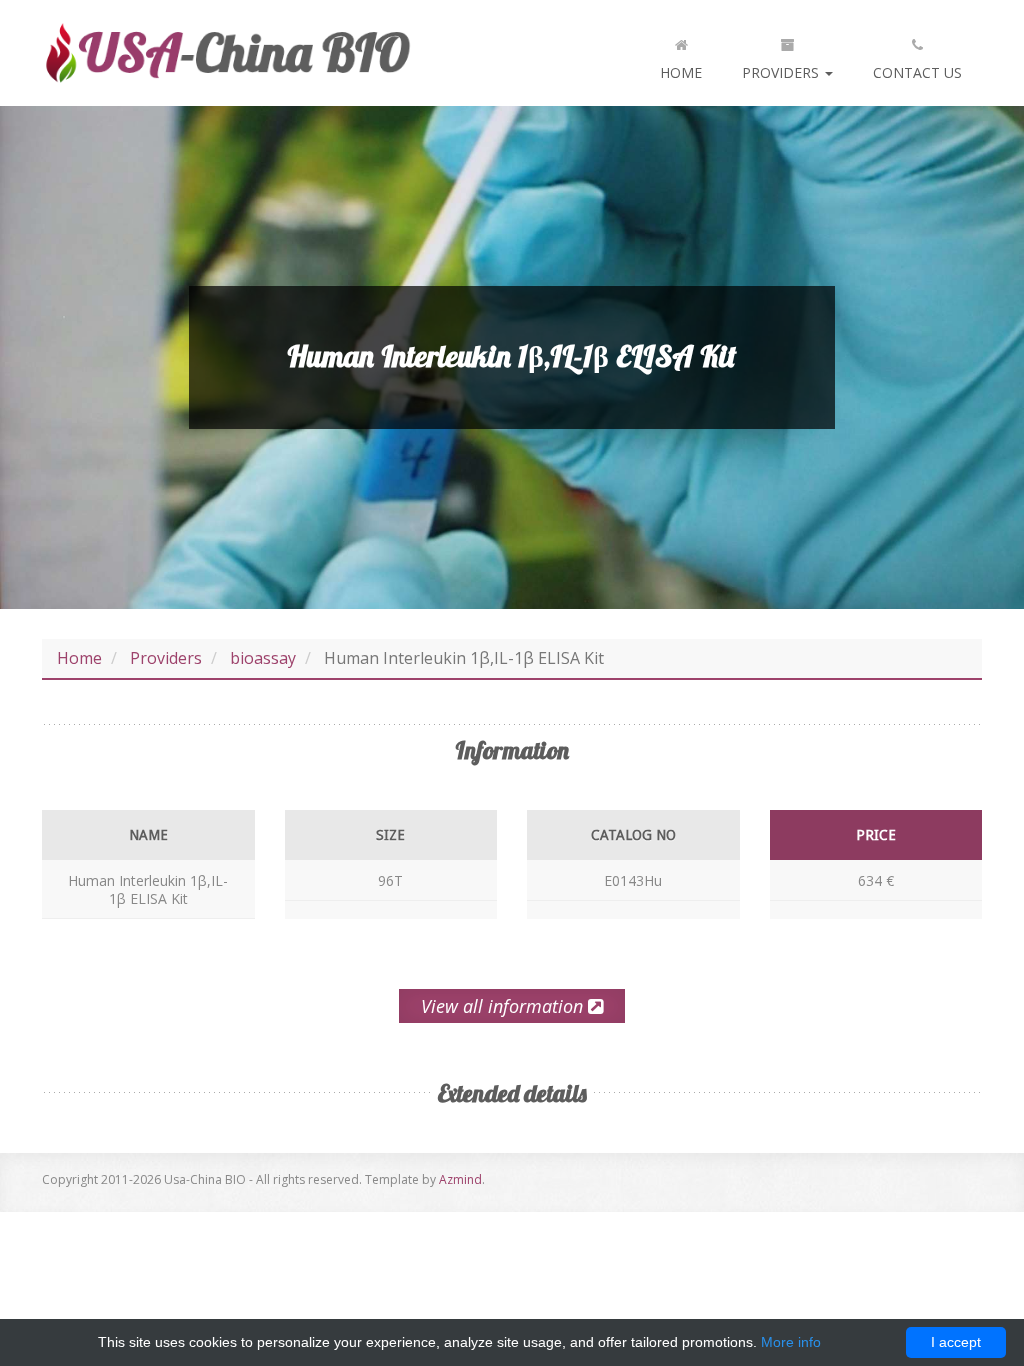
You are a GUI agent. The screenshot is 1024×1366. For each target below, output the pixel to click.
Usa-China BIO (227, 53)
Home (681, 72)
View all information (504, 1006)
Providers (782, 72)
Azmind (460, 1179)
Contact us (917, 72)
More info (791, 1342)
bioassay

Problem details:
When copying the records, reproduce every entry exactly and omit all pictures.

Solution below:
You are a GUI agent. The screenshot is 1024×1366. For each target below, output the pixel to click.
Usa-China BIO (227, 53)
Home (681, 72)
View all information (504, 1006)
Providers (782, 72)
Azmind (460, 1179)
Contact us (917, 72)
More info (791, 1342)
bioassay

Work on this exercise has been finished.